Acórdão nº 37/18.3T8GMR.G1 de Tribunal da Relação de Guimarães, 10 de Março de 2022

Magistrado ResponsávelRAQUEL BAPTISTA TAVARES
Data da Resolução10 de Março de 2022
EmissorTribunal da Relação de Guimarães

ACORDAM NO TRIBUNAL DA RELAÇÃO DE GUIMARÃES I. Relatório A. T.

, residente na avenida …, n.º …, …, Fafe, intentou contra A. M.

e mulher R. S.

, com domicílio profissional no largo …, Guimarães a presente ação declarativa, sob a forma comum, pedindo que se declare a nulidade do contrato de mútuo celebrado entre aquele e os Réus e que, em consequência, estes sejam condenados a restituir-lhe a quantia de €290.532,50, acrescida de juros contratualizados à taxa de 6% ao ano, vencidos e vincendos, ascendendo os vencidos a €21.252,65.

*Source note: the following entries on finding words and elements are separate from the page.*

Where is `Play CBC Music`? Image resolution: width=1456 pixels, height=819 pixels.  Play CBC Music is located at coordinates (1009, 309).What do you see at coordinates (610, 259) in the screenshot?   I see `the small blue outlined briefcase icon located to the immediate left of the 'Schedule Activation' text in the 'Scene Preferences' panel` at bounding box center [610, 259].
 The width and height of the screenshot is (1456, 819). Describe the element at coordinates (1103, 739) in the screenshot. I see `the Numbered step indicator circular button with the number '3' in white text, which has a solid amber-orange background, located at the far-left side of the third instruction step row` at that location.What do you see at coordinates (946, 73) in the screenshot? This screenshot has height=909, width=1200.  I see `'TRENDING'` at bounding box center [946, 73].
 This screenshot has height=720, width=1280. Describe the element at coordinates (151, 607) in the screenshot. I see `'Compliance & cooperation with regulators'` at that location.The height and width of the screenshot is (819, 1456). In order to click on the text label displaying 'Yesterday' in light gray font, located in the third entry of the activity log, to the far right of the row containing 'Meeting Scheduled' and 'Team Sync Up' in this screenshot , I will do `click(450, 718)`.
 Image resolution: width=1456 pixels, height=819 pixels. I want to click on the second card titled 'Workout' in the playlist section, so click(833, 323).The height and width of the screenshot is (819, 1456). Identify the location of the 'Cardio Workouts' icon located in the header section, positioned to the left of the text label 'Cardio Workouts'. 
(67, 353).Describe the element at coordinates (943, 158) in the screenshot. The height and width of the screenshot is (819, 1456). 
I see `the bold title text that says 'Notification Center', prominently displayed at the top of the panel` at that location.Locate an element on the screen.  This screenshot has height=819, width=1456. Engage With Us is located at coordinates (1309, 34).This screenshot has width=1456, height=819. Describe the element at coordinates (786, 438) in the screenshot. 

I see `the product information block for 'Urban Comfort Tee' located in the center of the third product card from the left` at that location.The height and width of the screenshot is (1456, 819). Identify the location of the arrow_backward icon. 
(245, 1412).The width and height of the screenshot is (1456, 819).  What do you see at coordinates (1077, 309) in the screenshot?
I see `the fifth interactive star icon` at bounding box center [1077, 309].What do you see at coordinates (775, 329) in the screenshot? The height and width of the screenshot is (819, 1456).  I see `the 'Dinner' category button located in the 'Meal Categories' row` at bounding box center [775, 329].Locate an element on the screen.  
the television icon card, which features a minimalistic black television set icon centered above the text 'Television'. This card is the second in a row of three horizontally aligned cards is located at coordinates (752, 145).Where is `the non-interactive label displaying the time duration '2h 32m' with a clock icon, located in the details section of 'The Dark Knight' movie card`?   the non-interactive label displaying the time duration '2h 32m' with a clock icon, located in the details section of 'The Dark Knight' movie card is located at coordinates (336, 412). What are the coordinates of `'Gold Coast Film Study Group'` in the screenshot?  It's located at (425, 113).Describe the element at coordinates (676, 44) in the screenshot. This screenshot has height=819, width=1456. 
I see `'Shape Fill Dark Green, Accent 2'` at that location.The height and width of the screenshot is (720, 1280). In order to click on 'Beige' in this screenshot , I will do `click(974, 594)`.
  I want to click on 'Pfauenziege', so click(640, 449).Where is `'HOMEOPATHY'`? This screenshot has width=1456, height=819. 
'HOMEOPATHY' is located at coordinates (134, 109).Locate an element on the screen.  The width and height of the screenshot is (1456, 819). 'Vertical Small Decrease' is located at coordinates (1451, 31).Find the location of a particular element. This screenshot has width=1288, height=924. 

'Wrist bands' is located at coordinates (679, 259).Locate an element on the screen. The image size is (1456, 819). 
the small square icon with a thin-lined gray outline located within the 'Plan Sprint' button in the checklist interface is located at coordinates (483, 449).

Para tanto, alegou, em síntese, que por documento particular de 14/08/2013, o Autor declarou ter emprestado aos Réus, que aceitaram ter recebido daquele, a quantia de €290.532,50, acrescida de juros à taxa contratual de 6% ao ano, não tendo sido acordado qualquer prazo para que os Réus restituíssem a mencionada quantia; Mais alega que o Autor já instou os Réus para que lhe fizessem essa restituição, mas sem sucesso e que o empréstimo de dinheiro que fez aos Réus não foi celebrado através de escritura pública, sendo, por isso, nulo.

Tendo vindo ao processo o conhecimento sobre o falecimento do Réu A. M., foram habilitados, como seus sucessores, F. M.

, residente na rua …, Guimarães, e C. A.

, residente na rua …, Guimarães.

Os Habilitados e a Ré mulher contestaram, defendendo-se por exceção e impugnação e deduzindo reconvenção.

Em síntese, impugnaram a generalidade dos factos alegados pelo Autor, embora tenham admitido a existência de um empréstimo e a celebração de duas escrituras públicas de compra e venda, mediante o qual os Réus transmitiram para aquele as frações designadas pela letra B, correspondente a um ginásio, I, J, O, P, Q e R, estas correspondentes a dois apartamentos e duas garagens, de prédios constituídos em regime de propriedade horizontal, que identificaram, para garantia da obrigação de restituição.

Mais alegaram o pagamento parcial da dívida, de modo que ela se cifra, hoje, no montante de €83.961,00, que reconheceram.

Mais referiram que, não obstante as entregas parcelares efetuadas, o Autor emitiu sucessivas declarações de dívida, em que esta foi aumentando, explorando a necessidade da Ré e do seu falecido marido e aproveitando-se da inexperiência dos mesmos, excecionando, assim, a sua anulabilidade por dolo e usura.

Invocaram também a nulidade das convenções celebradas quanto a juros, por dolo, usura e anatocismo, sustentando que o valor constante da declaração de dívida junta aos autos pelo Autor contém juros capitalizados, à taxa de 7% ao ano e, por isso, usurários, e que os Réus nunca convencionaram com o Autor que os juros vencidos venciam, por sua vez, juros, não tendo sido notificados pelo último para que lhes pagasse os juros alegadamente vencidos, sob pena da respetiva capitalização.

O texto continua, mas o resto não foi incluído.